* Records for this exercise:
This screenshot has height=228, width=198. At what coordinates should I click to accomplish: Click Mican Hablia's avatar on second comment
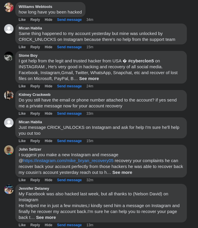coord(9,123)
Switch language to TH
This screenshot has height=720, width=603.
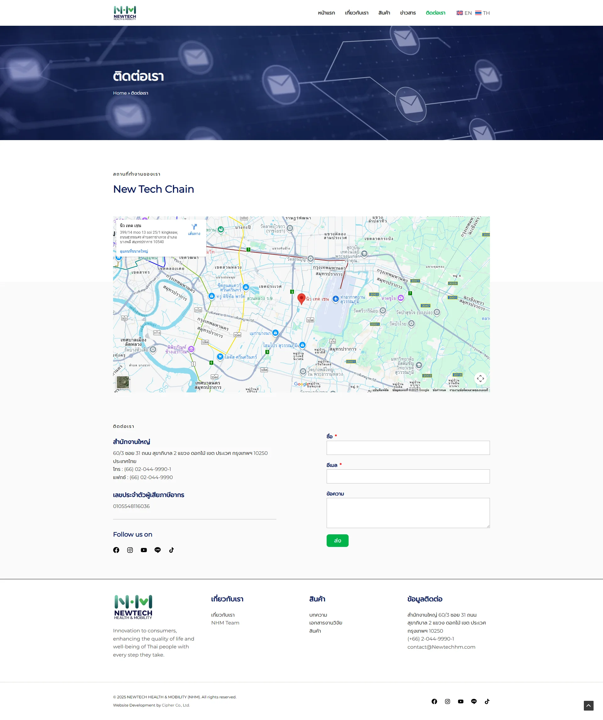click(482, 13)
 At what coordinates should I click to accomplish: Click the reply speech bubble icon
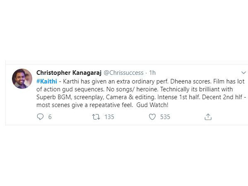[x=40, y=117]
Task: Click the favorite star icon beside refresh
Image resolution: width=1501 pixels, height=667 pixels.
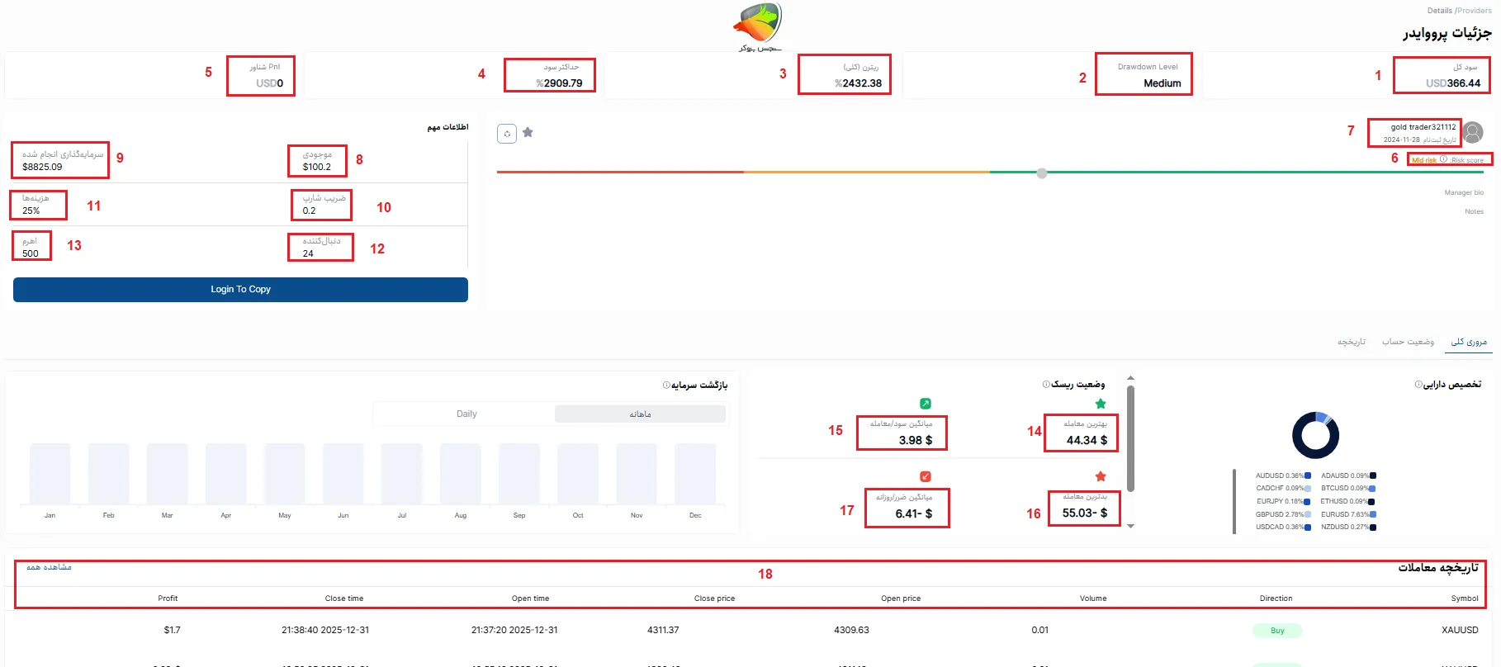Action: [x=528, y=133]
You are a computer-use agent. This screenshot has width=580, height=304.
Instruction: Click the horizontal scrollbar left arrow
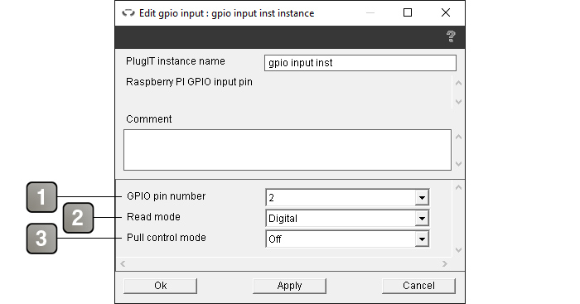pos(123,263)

* Given exercise:
Present the records above as a Markdown table with the columns "Index" and "Content," numbering each nonblank line in order and omitting the pictures.

* Result:
| Index | Content |
|---|---|
| 1 | This screenshot has height=228, width=198. At what coordinates should I click to accomplish: Click Mican Hablia's avatar on second comment |
| 2 | coord(9,123) |
| 3 | Switch language to TH |
| 4 | This screenshot has height=720, width=603. |
| 5 | click(482, 13) |
| 6 |  At what coordinates should I click to accomplish: Click the reply speech bubble icon |
| 7 | [x=40, y=117] |
| 8 | Task: Click the favorite star icon beside refresh |
| 9 | Image resolution: width=1501 pixels, height=667 pixels. |
| 10 | Action: [x=528, y=133] |
| 11 | You are a computer-use agent. This screenshot has width=580, height=304. |
| 12 | Instruction: Click the horizontal scrollbar left arrow |
| 13 | pos(123,263) |